WORK TO COMPLETE: For the material below, return exactly the lines starting at the one holding "Instruction: Click the 今期值日生肖 heading banner" and ending at the one holding "Click the tallest", counting both as part of the range.

━━ MATERIAL PROVIDED

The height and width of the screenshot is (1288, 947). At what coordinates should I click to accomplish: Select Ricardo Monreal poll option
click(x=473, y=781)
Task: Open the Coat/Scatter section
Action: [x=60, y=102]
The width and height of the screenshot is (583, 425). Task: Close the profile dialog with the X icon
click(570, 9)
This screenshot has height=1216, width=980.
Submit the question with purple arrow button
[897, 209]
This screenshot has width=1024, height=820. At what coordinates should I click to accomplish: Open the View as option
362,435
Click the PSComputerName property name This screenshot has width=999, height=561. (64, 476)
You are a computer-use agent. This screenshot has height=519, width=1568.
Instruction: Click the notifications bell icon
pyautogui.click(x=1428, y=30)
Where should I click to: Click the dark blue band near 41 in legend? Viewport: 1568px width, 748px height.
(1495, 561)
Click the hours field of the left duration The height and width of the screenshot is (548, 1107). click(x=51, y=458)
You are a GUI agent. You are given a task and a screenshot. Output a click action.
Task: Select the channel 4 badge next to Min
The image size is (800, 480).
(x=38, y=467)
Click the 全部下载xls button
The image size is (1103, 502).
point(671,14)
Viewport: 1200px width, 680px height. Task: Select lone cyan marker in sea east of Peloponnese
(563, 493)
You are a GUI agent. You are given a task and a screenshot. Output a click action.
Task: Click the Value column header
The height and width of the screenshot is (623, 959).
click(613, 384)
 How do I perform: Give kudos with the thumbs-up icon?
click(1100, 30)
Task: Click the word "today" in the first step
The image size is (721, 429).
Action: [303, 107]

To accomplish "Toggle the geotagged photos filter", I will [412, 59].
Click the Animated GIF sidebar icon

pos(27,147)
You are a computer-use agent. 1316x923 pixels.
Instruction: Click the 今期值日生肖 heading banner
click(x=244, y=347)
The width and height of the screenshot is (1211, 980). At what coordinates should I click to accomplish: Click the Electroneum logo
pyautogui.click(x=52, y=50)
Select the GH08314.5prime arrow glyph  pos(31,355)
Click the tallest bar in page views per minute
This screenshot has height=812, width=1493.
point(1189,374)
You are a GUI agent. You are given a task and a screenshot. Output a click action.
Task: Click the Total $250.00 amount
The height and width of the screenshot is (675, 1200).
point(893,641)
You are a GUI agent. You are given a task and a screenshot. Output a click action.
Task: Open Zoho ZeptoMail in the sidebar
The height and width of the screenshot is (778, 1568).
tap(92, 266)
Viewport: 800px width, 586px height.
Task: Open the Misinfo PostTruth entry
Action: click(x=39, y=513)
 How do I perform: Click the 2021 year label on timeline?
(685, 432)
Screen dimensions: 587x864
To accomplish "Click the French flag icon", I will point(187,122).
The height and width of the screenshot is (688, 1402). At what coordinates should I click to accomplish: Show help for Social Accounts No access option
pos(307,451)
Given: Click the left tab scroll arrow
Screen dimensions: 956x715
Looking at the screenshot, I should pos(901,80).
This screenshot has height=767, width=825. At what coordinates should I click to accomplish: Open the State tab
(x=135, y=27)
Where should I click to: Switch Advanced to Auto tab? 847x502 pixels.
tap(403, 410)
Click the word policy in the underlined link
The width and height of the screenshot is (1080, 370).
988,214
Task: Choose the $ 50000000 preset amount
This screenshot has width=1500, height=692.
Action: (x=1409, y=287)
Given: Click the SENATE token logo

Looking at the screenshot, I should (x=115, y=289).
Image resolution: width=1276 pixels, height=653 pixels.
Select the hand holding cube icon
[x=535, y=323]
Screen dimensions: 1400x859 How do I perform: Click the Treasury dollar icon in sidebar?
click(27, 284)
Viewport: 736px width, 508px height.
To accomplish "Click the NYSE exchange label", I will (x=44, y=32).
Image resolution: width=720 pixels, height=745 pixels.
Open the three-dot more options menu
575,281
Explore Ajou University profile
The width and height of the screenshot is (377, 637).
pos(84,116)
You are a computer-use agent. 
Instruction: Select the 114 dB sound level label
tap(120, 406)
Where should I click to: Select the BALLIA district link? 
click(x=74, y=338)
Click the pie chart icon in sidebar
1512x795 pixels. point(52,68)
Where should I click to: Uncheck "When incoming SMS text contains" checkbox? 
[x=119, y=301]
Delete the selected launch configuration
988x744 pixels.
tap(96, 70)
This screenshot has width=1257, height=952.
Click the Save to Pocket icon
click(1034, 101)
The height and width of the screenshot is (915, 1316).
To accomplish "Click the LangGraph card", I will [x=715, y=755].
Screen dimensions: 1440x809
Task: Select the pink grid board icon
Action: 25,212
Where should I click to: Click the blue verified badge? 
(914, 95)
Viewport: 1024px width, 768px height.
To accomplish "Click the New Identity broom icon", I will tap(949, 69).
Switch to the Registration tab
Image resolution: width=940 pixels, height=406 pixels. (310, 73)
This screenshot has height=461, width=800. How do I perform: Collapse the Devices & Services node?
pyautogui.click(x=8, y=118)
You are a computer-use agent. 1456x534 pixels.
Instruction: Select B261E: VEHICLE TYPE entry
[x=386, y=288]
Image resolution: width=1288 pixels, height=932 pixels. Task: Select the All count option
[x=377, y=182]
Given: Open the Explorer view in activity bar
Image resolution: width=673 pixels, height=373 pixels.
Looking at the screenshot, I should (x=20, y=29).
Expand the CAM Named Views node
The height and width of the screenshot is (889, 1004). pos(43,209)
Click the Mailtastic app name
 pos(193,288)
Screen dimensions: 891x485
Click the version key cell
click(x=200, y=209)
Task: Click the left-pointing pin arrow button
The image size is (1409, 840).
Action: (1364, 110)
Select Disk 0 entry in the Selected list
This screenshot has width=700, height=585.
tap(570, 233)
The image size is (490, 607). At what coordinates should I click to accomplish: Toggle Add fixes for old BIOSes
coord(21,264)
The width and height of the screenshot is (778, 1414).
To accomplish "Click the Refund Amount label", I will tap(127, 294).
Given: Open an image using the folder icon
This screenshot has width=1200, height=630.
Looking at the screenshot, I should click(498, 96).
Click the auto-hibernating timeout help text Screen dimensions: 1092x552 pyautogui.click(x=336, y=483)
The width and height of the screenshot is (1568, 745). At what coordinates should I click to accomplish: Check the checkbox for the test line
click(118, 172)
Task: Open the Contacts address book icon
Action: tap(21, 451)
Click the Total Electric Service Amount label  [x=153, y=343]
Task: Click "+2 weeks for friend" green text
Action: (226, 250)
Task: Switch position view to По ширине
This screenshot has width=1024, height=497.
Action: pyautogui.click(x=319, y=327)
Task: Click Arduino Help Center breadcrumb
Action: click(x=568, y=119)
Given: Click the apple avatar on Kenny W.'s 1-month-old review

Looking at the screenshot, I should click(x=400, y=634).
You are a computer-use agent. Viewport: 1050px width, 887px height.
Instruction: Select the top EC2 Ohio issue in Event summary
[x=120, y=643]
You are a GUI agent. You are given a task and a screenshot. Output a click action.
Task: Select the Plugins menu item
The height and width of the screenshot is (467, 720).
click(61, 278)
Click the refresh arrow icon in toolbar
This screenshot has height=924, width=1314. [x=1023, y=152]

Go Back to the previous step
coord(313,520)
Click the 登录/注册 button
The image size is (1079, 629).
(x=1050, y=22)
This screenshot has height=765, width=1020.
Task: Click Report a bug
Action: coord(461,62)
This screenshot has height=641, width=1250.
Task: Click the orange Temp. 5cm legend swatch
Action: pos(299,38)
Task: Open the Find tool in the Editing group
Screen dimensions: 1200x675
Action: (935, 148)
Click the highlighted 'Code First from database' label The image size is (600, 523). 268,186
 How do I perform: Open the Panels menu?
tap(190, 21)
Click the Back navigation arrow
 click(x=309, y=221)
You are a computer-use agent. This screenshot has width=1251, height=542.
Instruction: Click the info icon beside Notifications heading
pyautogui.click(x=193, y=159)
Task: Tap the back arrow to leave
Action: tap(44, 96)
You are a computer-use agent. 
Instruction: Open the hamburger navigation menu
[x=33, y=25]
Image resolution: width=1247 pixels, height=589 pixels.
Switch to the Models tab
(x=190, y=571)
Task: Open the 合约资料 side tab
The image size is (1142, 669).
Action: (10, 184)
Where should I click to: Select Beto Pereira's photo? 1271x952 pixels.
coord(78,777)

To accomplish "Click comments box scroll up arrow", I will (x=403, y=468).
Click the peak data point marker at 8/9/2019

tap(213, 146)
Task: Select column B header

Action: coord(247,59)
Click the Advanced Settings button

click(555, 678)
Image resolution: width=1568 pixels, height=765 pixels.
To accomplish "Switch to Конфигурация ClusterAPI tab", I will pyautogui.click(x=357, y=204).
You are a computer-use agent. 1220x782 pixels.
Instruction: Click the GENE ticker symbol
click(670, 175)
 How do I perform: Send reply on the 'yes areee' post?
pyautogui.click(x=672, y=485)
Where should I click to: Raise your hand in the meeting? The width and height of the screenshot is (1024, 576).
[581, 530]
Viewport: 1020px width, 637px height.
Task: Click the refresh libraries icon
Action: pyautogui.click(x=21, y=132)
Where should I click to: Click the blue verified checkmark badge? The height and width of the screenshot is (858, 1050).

━━━━

ANSWER BOX:
Instruction: Click the 今期值日生肖 heading banner
click(x=244, y=347)
The width and height of the screenshot is (1211, 980). At what coordinates should I click to accomplish: Click the Electroneum logo
pyautogui.click(x=52, y=50)
Select the GH08314.5prime arrow glyph  pos(31,355)
Click the tallest bar in page views per minute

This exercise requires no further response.